# Problem statement:
Exact reproduction required: the lines below from the line with "This screenshot has height=370, width=600." to the line with "Given: Click the vertical page scrollbar", both ends included, and no others.

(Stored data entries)
————————
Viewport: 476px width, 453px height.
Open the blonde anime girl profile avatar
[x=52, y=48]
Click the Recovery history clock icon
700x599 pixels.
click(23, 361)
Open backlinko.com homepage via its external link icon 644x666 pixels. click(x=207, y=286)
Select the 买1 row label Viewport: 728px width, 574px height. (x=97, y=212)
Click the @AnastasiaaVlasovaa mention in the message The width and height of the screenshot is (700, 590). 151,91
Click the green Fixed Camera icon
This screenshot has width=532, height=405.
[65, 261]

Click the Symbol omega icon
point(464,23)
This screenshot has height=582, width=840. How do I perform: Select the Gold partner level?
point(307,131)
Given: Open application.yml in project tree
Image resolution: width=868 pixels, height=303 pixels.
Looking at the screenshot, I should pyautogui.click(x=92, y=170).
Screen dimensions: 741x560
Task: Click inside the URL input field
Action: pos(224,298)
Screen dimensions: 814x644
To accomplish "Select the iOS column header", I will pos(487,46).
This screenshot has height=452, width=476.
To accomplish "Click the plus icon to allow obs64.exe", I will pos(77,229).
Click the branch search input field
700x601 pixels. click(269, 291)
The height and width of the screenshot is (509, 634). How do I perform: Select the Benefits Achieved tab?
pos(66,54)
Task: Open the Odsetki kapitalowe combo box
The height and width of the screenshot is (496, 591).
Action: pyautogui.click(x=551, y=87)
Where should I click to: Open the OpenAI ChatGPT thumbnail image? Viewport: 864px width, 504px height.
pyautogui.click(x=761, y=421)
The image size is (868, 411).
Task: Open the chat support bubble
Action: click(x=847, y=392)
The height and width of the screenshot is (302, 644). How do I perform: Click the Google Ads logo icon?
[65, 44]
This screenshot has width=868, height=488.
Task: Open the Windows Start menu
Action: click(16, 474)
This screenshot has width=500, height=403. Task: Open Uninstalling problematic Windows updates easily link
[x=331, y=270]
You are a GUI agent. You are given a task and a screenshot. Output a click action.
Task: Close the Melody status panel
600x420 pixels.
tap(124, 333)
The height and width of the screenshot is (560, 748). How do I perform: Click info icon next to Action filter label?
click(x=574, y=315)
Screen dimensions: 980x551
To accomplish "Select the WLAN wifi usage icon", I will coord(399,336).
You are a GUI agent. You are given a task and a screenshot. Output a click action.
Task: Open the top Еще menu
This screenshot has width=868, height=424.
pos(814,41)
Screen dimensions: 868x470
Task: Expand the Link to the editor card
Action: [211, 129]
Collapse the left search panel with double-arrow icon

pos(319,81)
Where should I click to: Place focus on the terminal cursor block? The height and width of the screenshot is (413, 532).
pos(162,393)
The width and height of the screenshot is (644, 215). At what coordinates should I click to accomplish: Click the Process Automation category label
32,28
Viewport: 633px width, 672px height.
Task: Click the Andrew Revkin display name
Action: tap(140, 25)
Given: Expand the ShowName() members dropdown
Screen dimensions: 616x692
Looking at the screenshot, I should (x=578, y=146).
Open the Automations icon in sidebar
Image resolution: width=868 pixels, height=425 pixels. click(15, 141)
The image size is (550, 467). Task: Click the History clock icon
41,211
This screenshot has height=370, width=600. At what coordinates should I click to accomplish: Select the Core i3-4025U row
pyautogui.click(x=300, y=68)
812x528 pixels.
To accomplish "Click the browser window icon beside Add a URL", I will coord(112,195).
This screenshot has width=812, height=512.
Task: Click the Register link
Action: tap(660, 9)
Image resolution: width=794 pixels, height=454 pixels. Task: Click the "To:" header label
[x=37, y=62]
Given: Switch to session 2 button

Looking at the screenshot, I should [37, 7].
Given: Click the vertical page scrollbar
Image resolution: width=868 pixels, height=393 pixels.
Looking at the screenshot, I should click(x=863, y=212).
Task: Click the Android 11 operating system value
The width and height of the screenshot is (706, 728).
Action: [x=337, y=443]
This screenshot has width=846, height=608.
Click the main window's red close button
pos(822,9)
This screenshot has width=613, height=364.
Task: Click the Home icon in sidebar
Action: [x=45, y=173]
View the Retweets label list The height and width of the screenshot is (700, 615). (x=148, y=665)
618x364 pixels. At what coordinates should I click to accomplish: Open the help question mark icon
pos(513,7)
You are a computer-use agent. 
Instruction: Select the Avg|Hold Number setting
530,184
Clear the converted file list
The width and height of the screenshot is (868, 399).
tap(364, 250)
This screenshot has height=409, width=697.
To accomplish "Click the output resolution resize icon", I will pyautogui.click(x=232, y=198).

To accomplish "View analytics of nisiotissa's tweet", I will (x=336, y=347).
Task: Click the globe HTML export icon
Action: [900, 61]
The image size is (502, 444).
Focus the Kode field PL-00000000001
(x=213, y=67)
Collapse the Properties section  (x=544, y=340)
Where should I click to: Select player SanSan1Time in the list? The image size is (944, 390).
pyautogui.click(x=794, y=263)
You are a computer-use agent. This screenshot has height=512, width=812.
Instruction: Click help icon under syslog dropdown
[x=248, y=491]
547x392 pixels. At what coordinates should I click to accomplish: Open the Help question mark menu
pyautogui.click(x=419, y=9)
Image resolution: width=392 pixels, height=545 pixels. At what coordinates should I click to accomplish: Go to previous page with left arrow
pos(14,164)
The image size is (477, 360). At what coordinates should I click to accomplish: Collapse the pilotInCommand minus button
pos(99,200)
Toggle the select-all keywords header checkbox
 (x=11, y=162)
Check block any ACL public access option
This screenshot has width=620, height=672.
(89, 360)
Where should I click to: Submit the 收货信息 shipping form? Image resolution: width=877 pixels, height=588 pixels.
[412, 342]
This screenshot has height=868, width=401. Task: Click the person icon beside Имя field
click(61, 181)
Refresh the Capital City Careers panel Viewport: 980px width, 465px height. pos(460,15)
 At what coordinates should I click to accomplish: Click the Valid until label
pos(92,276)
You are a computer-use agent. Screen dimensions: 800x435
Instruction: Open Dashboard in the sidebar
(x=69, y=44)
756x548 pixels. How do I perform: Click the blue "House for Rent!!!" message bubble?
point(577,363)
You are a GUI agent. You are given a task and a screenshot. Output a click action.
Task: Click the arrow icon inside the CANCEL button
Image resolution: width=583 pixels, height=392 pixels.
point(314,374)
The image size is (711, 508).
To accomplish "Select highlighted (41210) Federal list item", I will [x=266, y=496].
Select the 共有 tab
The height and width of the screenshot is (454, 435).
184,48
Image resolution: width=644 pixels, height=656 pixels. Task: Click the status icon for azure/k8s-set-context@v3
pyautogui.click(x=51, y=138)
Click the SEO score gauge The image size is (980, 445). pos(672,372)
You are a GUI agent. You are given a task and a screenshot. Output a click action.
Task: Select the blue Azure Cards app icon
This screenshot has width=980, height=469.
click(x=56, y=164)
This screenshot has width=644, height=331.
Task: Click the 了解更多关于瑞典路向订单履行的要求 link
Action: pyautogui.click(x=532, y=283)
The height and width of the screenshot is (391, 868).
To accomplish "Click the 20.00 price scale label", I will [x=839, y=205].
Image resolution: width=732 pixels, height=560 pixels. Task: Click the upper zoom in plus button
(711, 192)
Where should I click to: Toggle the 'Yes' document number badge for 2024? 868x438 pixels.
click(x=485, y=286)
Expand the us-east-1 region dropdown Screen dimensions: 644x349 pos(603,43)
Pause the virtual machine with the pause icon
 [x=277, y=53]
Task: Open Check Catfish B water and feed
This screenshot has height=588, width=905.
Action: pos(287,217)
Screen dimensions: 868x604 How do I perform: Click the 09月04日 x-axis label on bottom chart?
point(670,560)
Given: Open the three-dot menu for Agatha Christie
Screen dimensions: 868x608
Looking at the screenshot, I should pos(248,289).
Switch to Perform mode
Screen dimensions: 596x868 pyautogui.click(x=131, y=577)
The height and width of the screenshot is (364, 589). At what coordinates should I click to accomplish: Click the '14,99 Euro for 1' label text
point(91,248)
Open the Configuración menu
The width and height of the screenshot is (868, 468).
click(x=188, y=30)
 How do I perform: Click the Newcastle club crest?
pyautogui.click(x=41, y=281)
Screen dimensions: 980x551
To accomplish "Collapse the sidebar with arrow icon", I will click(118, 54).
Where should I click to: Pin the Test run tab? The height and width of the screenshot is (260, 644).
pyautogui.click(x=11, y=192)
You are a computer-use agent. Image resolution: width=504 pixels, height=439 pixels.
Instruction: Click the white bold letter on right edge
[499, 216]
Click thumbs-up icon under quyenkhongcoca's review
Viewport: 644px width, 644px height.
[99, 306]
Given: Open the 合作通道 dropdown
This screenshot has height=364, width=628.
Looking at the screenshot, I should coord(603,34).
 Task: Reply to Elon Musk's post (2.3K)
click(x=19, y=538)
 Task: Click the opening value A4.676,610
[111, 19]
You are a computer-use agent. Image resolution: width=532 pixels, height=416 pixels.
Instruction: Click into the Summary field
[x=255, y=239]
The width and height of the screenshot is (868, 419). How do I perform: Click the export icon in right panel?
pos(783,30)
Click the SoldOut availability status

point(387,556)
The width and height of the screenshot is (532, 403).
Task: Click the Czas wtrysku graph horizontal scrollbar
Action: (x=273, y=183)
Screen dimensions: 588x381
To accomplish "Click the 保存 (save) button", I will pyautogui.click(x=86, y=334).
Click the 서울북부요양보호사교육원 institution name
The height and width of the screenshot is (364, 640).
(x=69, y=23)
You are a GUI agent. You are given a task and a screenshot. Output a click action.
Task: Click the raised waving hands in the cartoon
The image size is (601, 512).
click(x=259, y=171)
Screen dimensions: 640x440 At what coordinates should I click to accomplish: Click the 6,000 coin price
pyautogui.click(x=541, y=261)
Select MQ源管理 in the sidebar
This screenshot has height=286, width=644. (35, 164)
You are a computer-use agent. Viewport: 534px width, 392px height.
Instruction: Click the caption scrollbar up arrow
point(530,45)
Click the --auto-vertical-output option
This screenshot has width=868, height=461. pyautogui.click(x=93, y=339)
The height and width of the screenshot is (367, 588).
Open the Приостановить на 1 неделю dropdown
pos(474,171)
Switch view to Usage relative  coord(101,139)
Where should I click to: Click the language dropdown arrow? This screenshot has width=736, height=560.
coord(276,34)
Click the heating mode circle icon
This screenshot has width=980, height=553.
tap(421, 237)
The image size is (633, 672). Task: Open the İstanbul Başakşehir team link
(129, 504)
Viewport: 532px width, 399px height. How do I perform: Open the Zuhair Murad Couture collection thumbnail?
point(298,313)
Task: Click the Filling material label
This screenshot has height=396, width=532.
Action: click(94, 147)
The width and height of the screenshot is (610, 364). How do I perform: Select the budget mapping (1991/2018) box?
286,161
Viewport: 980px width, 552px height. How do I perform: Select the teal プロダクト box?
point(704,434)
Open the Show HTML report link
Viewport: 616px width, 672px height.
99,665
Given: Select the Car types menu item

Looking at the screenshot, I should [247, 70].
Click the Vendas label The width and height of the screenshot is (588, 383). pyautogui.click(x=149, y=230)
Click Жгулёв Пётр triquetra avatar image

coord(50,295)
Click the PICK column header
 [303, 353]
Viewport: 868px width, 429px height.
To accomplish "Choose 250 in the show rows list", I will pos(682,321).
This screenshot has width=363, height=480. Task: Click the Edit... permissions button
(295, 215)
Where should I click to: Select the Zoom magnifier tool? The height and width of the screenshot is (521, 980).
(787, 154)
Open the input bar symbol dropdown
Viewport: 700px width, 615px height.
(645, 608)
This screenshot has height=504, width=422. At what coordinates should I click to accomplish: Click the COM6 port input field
————————
# Problem solution:
This screenshot has height=370, width=600. At what coordinates should I click to accomplish: Select the Core i3-4025U row
pyautogui.click(x=300, y=68)
812x528 pixels.
To accomplish "Click the browser window icon beside Add a URL", I will coord(112,195).
This screenshot has width=812, height=512.
Task: Click the Register link
Action: tap(660, 9)
Image resolution: width=794 pixels, height=454 pixels. Task: Click the "To:" header label
[x=37, y=62]
Given: Switch to session 2 button

Looking at the screenshot, I should [37, 7].
Given: Click the vertical page scrollbar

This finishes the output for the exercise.